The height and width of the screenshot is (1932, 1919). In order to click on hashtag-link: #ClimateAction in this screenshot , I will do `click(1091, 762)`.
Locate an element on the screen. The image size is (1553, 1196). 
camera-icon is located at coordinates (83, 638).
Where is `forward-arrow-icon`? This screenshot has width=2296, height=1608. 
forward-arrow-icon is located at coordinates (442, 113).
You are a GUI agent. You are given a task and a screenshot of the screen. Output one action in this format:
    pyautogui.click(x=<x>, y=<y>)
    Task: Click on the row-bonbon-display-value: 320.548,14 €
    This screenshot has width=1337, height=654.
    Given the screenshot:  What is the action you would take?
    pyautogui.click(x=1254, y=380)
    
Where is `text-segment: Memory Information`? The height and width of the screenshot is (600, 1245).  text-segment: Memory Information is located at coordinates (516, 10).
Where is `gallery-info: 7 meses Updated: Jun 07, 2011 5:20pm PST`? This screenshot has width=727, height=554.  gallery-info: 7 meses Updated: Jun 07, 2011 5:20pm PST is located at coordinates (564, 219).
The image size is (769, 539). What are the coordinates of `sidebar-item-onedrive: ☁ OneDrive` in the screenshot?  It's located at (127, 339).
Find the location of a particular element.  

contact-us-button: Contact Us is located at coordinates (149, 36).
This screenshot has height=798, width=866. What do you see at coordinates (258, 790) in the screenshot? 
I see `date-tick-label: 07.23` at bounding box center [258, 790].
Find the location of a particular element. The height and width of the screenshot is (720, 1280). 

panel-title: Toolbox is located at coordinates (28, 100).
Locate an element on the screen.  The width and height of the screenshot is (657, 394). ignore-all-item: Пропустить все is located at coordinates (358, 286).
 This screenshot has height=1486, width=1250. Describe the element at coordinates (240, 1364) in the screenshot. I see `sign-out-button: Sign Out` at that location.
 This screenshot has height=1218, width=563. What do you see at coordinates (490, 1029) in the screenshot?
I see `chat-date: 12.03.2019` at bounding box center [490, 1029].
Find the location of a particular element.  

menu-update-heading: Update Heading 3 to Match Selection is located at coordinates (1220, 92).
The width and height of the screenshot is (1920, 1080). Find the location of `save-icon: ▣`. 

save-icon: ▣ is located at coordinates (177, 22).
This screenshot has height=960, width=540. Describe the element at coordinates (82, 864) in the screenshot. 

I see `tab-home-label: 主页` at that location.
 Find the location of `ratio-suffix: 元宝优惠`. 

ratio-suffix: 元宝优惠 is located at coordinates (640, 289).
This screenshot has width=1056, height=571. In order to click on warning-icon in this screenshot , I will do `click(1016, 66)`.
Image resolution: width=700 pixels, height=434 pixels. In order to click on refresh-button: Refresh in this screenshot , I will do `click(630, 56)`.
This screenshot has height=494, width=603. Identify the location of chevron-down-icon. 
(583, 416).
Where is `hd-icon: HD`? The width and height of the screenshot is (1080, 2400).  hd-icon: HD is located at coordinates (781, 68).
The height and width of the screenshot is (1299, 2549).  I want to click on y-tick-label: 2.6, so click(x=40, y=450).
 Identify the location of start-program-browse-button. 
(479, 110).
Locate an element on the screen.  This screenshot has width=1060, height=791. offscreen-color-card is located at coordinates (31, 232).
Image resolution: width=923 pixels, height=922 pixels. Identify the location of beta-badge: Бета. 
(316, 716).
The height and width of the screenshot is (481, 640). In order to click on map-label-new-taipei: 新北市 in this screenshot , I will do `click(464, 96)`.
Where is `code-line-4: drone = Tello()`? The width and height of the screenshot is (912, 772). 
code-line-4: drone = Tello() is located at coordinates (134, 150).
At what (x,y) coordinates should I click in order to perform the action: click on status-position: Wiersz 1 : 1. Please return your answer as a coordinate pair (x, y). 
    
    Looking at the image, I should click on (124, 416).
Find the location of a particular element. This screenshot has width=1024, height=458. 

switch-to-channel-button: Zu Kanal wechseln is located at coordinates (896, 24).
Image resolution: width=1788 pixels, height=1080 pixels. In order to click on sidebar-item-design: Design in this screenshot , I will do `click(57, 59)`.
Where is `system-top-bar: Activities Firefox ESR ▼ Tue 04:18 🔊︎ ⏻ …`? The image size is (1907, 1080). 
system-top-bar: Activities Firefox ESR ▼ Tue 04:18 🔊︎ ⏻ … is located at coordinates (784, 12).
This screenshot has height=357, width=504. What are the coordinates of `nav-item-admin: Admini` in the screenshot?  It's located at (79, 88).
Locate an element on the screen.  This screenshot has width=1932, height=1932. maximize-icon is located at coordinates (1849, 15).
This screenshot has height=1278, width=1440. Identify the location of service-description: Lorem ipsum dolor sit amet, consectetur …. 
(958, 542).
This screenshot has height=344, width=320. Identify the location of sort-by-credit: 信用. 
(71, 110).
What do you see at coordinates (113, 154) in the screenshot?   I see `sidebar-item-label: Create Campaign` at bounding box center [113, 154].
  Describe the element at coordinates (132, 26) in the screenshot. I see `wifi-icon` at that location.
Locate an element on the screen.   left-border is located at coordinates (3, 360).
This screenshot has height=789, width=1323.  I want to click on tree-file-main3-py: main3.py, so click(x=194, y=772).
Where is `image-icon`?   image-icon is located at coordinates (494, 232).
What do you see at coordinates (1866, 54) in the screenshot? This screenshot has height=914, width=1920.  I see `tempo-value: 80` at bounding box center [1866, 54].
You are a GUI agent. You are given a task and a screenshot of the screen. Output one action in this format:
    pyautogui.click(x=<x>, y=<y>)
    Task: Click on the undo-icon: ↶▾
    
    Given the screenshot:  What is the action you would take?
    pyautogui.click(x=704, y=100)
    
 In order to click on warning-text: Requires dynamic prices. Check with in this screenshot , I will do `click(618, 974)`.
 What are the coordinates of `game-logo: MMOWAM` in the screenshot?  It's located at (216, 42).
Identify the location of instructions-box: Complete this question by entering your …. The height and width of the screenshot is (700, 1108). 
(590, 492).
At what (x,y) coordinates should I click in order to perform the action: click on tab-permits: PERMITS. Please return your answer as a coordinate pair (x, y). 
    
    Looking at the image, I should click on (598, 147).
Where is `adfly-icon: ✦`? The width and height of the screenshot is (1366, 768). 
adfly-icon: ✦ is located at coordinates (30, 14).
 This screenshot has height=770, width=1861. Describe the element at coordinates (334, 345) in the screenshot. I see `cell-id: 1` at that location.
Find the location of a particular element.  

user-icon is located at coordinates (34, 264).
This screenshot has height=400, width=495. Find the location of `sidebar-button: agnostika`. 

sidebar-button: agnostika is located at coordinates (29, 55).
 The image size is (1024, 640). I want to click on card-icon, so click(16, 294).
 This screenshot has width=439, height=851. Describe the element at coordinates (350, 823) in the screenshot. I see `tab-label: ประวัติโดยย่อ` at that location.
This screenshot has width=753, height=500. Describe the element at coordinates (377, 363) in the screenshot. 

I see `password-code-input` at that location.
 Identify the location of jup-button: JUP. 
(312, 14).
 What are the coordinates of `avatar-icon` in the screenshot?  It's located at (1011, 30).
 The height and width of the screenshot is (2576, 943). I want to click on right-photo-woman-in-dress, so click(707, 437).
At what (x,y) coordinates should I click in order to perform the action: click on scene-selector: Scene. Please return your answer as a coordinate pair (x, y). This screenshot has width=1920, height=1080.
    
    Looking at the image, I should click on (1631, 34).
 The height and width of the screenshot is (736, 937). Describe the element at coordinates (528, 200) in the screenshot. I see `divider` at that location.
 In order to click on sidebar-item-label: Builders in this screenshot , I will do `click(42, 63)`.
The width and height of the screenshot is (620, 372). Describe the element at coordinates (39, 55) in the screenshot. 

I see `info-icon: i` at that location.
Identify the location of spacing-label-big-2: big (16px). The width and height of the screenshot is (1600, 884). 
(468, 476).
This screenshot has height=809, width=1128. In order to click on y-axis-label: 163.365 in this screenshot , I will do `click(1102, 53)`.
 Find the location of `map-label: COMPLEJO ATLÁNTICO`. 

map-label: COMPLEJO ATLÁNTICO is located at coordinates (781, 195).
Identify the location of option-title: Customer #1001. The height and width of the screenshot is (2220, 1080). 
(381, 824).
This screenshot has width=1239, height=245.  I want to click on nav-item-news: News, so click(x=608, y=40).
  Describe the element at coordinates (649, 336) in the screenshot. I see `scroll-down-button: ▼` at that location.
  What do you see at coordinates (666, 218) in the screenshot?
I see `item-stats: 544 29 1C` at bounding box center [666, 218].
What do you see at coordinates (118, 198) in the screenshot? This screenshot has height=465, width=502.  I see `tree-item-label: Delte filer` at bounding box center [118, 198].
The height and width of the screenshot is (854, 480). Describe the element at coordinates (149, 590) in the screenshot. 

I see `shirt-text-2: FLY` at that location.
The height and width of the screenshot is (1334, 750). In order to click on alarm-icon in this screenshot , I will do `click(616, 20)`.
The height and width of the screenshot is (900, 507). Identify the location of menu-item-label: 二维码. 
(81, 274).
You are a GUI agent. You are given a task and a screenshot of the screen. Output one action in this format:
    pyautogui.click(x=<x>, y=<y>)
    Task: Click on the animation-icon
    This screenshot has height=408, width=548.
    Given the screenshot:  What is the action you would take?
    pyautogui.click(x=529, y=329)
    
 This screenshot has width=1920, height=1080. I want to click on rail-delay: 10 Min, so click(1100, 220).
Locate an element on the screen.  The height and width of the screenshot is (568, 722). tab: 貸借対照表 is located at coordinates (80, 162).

--- --- ---

### [GOAL OF THE EXERCISE]
Rewrite the data between the lines holding "Identify the location of start-program-browse-button." and "(316, 716).", inclusive, with "Identify" replaced by "Determine" and everything else left unchanged.

### [SOLUTION BELOW]
 Determine the location of start-program-browse-button. 
(479, 110).
Locate an element on the screen.  This screenshot has width=1060, height=791. offscreen-color-card is located at coordinates (31, 232).
Image resolution: width=923 pixels, height=922 pixels. Determine the location of beta-badge: Бета. 
(316, 716).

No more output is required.